It's right there in the title. To ask the question is to betray the bias inherent in the premise.
You don't ask "Why are you like this?" as a compliment.
As for the sub-headline, "On the ground in the Georgia congresswoman's alternate universe," it is perhaps more revealing than intended. There is no doubt that Greene, or "MTG" as she is often called, lives in an "alternate universe" from the one that the people of The Atlantic, readers and writers alike, inhabit.
The Atlantic's target audience is wealthy 50-year-olds, with nearly half making over $100,000 and 14% making over $400,000.
In contrast, in MTG's universe, Georgia's 14th Congressional District which she represents, the people are younger with a median age of 37.9 and much poorer with a median household income of $54,634.
One thing both do have in common?
Both are really white.
People in MTG's universe fret over putting food on the table. People in The Atlantic's universe fret over whether the food on the table signals an appropriate level of status.
Maybe leave a couple copies of The Atlantic lying around, that should help.
Author Elaina Plott Calabro starts off her piece by noting that Greene can sometimes be late.
How late, you ask?
Very late.
The worst kind of late.
She was very late. A man named Barry was compelled to lead the room in a rendition of Lee Greenwood's "God Bless the U.S.A." to stall for time.
Using God for partisan political purposes!
But when she did arrive, the tardiness was forgiven and the Cobb County Republican Party's November breakfast was made new.
You are probably asking yourself, "I wonder if she was greeted?" Because you know, that's usually what happens when people arrive at an event, they are greeted.
Oh, but we have Calabro on the scene to give us the hard-hitting truth. This is the kind of pounding-the-pavement journalism that this country could use more of.
She wasn't greeted.
She was "beheld."
She was beheld, like a religious apparition. Emotions verged on rapture. Later, as she spoke, one man jumped to his feet with such force that his chair fell over. Not far away, two women clung to each other and shrieked.
I think someone snuck a creative writing class or two in with her Yale history degree.
There are elements of this piece that are exceedingly odd. Calabro can certainly write well enough, but she's young, and was not served well by her editors.
One example is the amount of space she devotes to telling us what she doesn't know.

Given problem a ->
Translate this sentence from the opinion piece into Spanish: "People in MTG's universe fret over putting food on the table."
This listing has no connection to the opinion piece above.

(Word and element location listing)

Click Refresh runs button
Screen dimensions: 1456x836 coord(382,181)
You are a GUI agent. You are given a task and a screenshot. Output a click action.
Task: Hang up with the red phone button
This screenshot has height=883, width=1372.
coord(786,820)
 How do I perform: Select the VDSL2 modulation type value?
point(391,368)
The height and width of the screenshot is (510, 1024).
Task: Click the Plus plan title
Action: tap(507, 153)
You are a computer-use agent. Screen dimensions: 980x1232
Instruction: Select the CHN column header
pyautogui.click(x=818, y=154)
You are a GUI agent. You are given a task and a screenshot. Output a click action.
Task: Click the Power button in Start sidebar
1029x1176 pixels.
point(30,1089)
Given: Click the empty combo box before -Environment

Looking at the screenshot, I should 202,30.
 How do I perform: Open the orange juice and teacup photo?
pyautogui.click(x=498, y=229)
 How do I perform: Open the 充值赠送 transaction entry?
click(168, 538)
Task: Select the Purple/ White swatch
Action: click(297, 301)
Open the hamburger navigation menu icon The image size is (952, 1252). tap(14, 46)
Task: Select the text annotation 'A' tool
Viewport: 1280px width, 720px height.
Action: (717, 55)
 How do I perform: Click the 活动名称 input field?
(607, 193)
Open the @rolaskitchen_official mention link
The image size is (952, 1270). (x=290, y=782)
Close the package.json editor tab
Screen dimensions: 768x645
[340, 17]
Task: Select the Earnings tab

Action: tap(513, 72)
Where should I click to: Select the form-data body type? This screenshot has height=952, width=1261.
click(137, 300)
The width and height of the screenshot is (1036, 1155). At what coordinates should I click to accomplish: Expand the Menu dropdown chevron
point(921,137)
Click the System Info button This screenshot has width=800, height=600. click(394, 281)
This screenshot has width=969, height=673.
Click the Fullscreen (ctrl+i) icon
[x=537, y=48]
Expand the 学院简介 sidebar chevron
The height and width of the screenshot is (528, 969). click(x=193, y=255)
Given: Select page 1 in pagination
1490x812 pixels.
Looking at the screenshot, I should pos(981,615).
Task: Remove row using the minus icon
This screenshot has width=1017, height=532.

Given problem b ->
Count the lines in the listing that contain the word "icon", and reply with that number alone.

Worked solution a ->
La gente del universo de MTG se preocupa por poner comida en la mesa.

Worked solution b ->
3